* [Task to complete] For this task, copy the data that follows exactly, keeping every character.

*** Opening of Data for this task ***

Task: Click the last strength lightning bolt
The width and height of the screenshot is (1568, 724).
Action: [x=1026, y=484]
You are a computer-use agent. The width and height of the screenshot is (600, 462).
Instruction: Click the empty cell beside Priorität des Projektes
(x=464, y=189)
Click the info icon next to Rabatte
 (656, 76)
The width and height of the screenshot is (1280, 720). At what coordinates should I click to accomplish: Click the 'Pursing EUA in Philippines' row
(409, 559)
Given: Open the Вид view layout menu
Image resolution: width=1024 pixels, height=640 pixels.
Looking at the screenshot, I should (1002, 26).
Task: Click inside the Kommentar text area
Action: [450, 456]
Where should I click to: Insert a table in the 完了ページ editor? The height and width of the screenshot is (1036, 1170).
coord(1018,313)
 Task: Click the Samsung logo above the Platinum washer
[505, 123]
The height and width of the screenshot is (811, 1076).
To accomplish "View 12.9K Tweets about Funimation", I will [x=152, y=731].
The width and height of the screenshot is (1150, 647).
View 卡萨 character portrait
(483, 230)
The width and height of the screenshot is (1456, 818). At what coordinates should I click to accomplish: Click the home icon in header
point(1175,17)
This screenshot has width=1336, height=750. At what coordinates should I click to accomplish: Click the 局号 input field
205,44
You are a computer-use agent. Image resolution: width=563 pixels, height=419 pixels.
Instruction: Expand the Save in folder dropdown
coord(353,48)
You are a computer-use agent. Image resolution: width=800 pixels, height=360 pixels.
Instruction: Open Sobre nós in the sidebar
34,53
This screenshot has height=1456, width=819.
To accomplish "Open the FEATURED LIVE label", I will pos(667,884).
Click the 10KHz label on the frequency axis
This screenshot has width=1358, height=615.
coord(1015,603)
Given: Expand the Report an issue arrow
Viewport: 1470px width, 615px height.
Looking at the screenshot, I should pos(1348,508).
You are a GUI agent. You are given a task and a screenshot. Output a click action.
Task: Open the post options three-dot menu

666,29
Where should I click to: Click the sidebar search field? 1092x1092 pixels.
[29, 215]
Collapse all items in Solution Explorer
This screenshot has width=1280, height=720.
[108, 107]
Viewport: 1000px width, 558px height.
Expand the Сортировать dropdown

*** Close of Data for this task ***

* [Result]
Task: Click the last strength lightning bolt
The width and height of the screenshot is (1568, 724).
Action: [x=1026, y=484]
You are a computer-use agent. The width and height of the screenshot is (600, 462).
Instruction: Click the empty cell beside Priorität des Projektes
(x=464, y=189)
Click the info icon next to Rabatte
 (656, 76)
The width and height of the screenshot is (1280, 720). At what coordinates should I click to accomplish: Click the 'Pursing EUA in Philippines' row
(409, 559)
Given: Open the Вид view layout menu
Image resolution: width=1024 pixels, height=640 pixels.
Looking at the screenshot, I should (1002, 26).
Task: Click inside the Kommentar text area
Action: [450, 456]
Where should I click to: Insert a table in the 完了ページ editor? The height and width of the screenshot is (1036, 1170).
coord(1018,313)
 Task: Click the Samsung logo above the Platinum washer
[505, 123]
The height and width of the screenshot is (811, 1076).
To accomplish "View 12.9K Tweets about Funimation", I will [x=152, y=731].
The width and height of the screenshot is (1150, 647).
View 卡萨 character portrait
(483, 230)
The width and height of the screenshot is (1456, 818). At what coordinates should I click to accomplish: Click the home icon in header
point(1175,17)
This screenshot has width=1336, height=750. At what coordinates should I click to accomplish: Click the 局号 input field
205,44
You are a computer-use agent. Image resolution: width=563 pixels, height=419 pixels.
Instruction: Expand the Save in folder dropdown
coord(353,48)
You are a computer-use agent. Image resolution: width=800 pixels, height=360 pixels.
Instruction: Open Sobre nós in the sidebar
34,53
This screenshot has height=1456, width=819.
To accomplish "Open the FEATURED LIVE label", I will pos(667,884).
Click the 10KHz label on the frequency axis
This screenshot has width=1358, height=615.
coord(1015,603)
Given: Expand the Report an issue arrow
Viewport: 1470px width, 615px height.
Looking at the screenshot, I should pos(1348,508).
You are a GUI agent. You are given a task and a screenshot. Output a click action.
Task: Open the post options three-dot menu

666,29
Where should I click to: Click the sidebar search field? 1092x1092 pixels.
[29, 215]
Collapse all items in Solution Explorer
This screenshot has width=1280, height=720.
[108, 107]
Viewport: 1000px width, 558px height.
Expand the Сортировать dropdown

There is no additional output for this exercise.